EXTRACT =
In the case of Španír v. Slovakia,
The
European Court of Human Rights (Fourth Section), sitting as a Chamber
composed of:
Sir Nicolas Bratza, President,
Mr G.
Bonello,
Mr K. Traja,
Mr L. Garlicki,
Ms L.
Mijović,
Mr J. Šikuta,
Mrs P. Hirvelä,
judges,
and Mr T.L. Early, Section
Registrar,
Having
deliberated in private on 27 November 2007,
Delivers
the following judgment, which was adopted on that date:
PROCEDURE
- The
case originated in an application
(no. 39139/05) against the
Slovak Republic lodged with the Court
under Article 34 of the Convention for the Protection
of Human Rights and Fundamental Freedoms (“the Convention”)
by a Slovak national, Mr Milan Španír
(“the applicant”), on 17 October 2005.
- The
Slovak Government (“the Government”) were represented by
their Agent, Ms M. Pirošíková.
- On
13 February and 12 March 2007, respectively, the President of the
Fourth Section of the Court decided to grant priority to the
application under Rule 41 of the Rules of Court and to give notice of
the application to the Government. Applying Article 29 § 3 of
the Convention, it was decided to rule on the admissibility and
merits of the application at the same time.
THE FACTS
THE CIRCUMSTANCES OF THE CASE
- The
applicant was born in 1947 and lives in Palarikovo.
A. Employer and employment
- The
applicant was employed in a private joint-stock company, R. The
employer published a daily newspaper ND. The applicant was assigned
to the post of head of the newspaper's secretariat.
- On
29 November 2000 R. abolished the applicant's post and on 8 January
2001 it sent him a notice terminating his employment.
- R.
subsequently sent the applicant another notice terminating his
employment with immediate effect. The applicant was required to leave
his job and has not worked for R. ever since.
- The
termination of the applicant's employment with immediate effect was
declared null and void in a separate set of proceedings which are not
the subject-matter of the present application.
- In
2004 R. ceased publishing ND, started to discontinue other activities
and relocated. R now exists on paper only.
B. Action and enforcement
- On
11 June 2001 the applicant brought an action against R. in the
Bratislava I District Court (Okresný súd) to
have the termination of his contract of employment in January 2000
declared null and void. He later submitted a claim for damages.
- In
the course of the proceedings the applicant supplemented his
statement of claim and submitted new evidence on numerous occasions.
- On
11 January 2002 the District Court requested the defendant's
observations in reply. The defendant submitted them on 28 August
2002.
- On
5 November and 10 December 2002 the District Court held hearings.
Following the latter hearing, on the same day, it ruled that the
termination of the applicant's employment was null and void. The
defendant appealed to the Bratislava Regional Court (Krajský
súd).

DATASET CONTENT =
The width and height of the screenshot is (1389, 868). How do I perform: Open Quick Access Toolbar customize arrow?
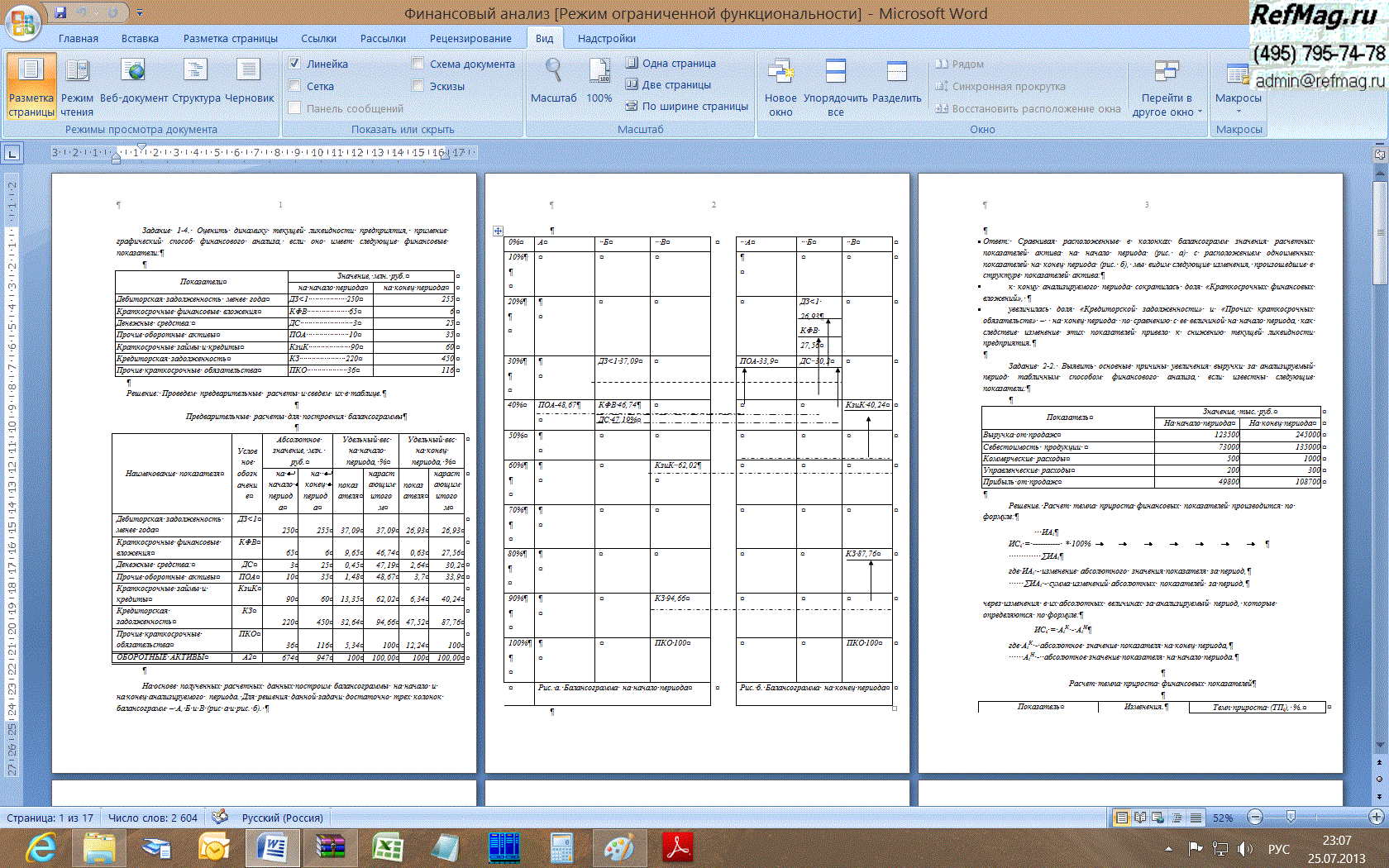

REQUIRED ACTIONS =
(A) Answer these questions from the Španír v. Slovakia judgment:
(i) On what date did the Court deliberate in private?
(ii) What is the application number?
(iii) To what post was the applicant assigned?
(B) For each statement, say whether the Španír v. Slovakia judgment agrees with it, and quote the words that decide it:
(i) The Government were represented by Ms M. Pirošíková.
(ii) The applicant was born in 1950.
(iii) The defendant submitted its observations in reply on 11 January 2002.
(C) Write the next part of the Španír v. Slovakia judgment, picking up after the defendant's appeal to the Bratislava Regional Court.
The material plays no part in this work.

EXERCISE RESULTS =
(A)
(i) 27 November 2007
(ii) No. 39139/05
(iii) Head of the newspaper's secretariat

(B)
(i) Yes: "represented by their Agent, Ms M. Pirošíková."
(ii) No: "The applicant was born in 1947"
(iii) No: "The defendant submitted them on 28 August 2002."

(C)
- On
30 December 2002 the applicant requested that the defendant be
ordered to pay him a part of his claim for damages by way of an
interim measure. The request was dismissed on 30 January 2003 and the
applicant appealed.
- On
25 June 2003 the Regional Court held a hearing following which, on
the same day, it quashed the judgment of 10 December 2002 and upheld
the decision of 30 January 2003 concerning the refusal of an interim
measure.
- Between
11 November 2003 and 28 May 2004 the District Court held 4 hearings.
During this period the applicant on two occasions requested interim
measures ordering the defendant to pay a part of his claim for
damages. His request of 18 November 2003 was dismissed on
11 December 2003 and the proceedings in respect of his
request of 24 March 2004 were discontinued on 31 March 2004.
- On
18 November 2003 the applicant challenged the District Court for
bias. The challenge was dismissed by the Regional Court on
2 December 2003.
- On
28 May 2004 the District Court again declared the applicant's
dismissal null and void. The defendant appealed.
- On
26 July 2004 the applicant requested an interim measure to freeze
the defendant's assets pending the outcome of the proceedings. He
argued that the defendant had ceased publishing the newspaper ND and
had started dissipating its assets in order to avoid criminal
prosecution (see below) and to prevent enforcement of the final
judgment in the present proceedings. The applicant lodged another
request for an interim measure on 18 August 2004.
- On
8 September 2004 the District Court dismissed the request as
unsubstantiated.
- A
hearing of the defendant's appeal against the judgment of 28 May 2004
was scheduled for 14 April 2005 but had to be adjourned due to the
absence of the president of the Regional Court's chamber for health
reasons.
- On
28 April 2005 the Regional Court held a hearing following which, on
the same day, it upheld the judgment of 28 May 2004. At the same
time, the Regional Court ruled that its judgment could be appealed on
points of law (dovolanie) as the matter concerned a legal
issue of particular importance within the meaning of Article 238 §
3 (a) of the Code of Civil Procedure.
- On
8 June 2005 R. lodged an appeal on points of law. The proceedings
were discontinued by the District Court on 18 July 2005 on the ground
that R. had failed to pay court fees. The decision was upheld on
appeal on 31 October 2005.
- On
22 June 2005 the applicant commissioned a judicial enforcement
officer (súdny exekútor) to enforce the judgment
of 28 May 2004.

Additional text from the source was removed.